When a cycle starts, all assets that were part of the previous cycle are considered inactive. During the cycle, all assets that are updated become active. At the end of the cycle, during the finalization step, all assets that are still inactive are either deleted or have their status changed, depending on your choice. When you opt for a status change, the new status marks assets as deleted through their status instead of actually deleting them. This has the advantage of not losing any information related to those assets and also being able to restore them if the asset absence was transient, for example due to a technical issue, temporary loss of permissions and so on. When a synchronization cycle updates an asset that was marked as deleted through its status, that asset is restored by changing automatically its status back to the default one, which is the first in the list of statuses supported by that asset type.
It is strongly advised to always check the result of a set of import commands before submitting the finalization command. A failed import in the cycle may lead to assets being deleted by mistake during the finalization step as some operations have been canceled. Currently, the finalization step doesn’t check for failed import commands in the same cycle as it cannot tell whether the failed import was already fixed manually or through a new import submission.

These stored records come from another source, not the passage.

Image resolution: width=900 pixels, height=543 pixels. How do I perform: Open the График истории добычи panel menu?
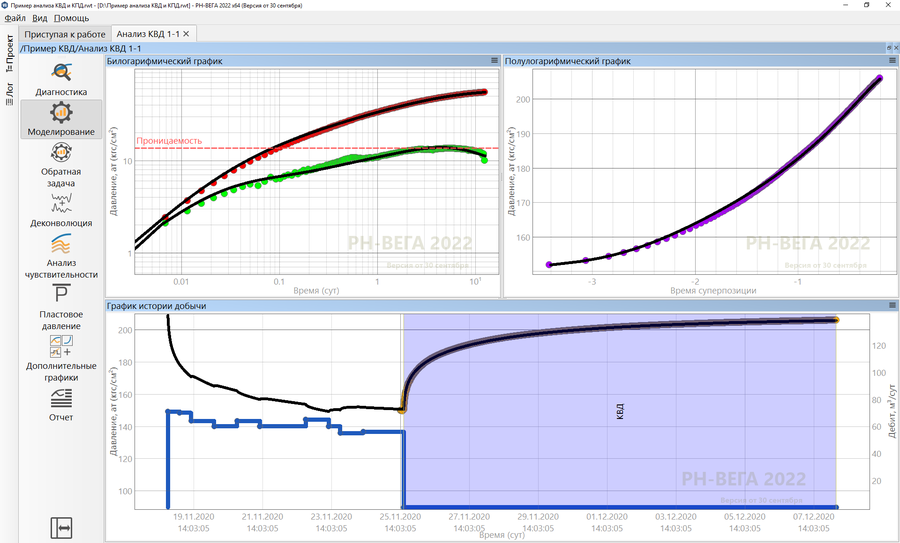pyautogui.click(x=892, y=305)
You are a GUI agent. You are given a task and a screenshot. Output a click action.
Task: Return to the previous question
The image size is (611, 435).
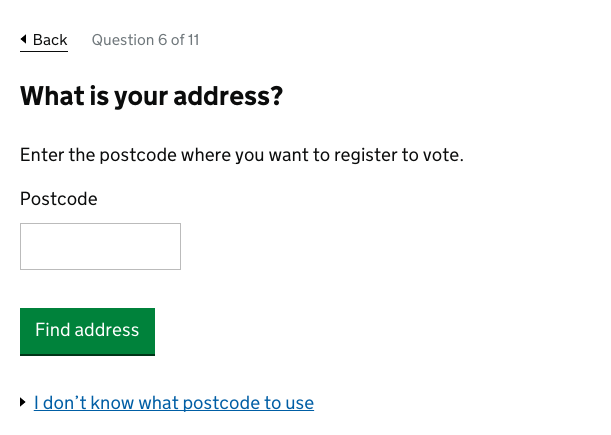(x=45, y=40)
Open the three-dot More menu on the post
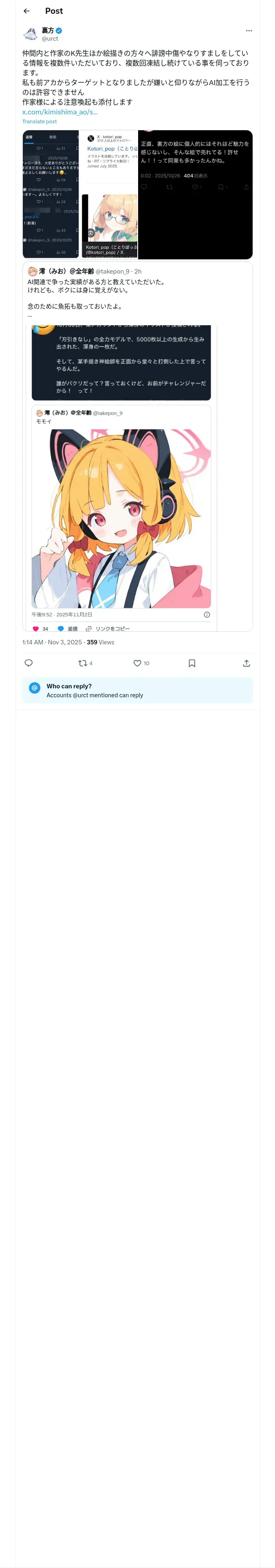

The cycles are actually implicit and do not have any specific identifiers. So an import that is submitted with a specific synchronization ID will be considered belonging to the current cycle until you submit a finalization step. From that point, all incoming commands with the same synchronization ID are part of the next cycle. For the moment, the synchronization component doesn’t allow any new cycle to start if a previous one is ongoing. Once you submit a finalization, all further requests that refer to the same synchronization ID are automatically rejected until that finalization step is completed.
Synchronization component remarks
- The synchronization import steps have dedicated REST endpoints that are different from those used by the regular import component.
- A specific REST endpoint is available to submit a full cycle in one single REST call. You should use that endpoint only for small payloads under 50,000 resources.
- Each synchronization stores some metadata in the database to keep track of the progress and to compare cycles. If you consider that a synchronization is no longer needed, you can delete that data and reclaim the database space using the delete REST command.
- Starting with Collibra version 2023.06, marking assets as deleted using their status available for both full and batch synchronization opertaions.
- There is currently nothing that prevents two or more different synchronizations to update the same assets. However, this could lead to unpredictable behavior when facing asset deletion or parallel execution of synchronization. It therefore advised not to share assets between different synchronizations.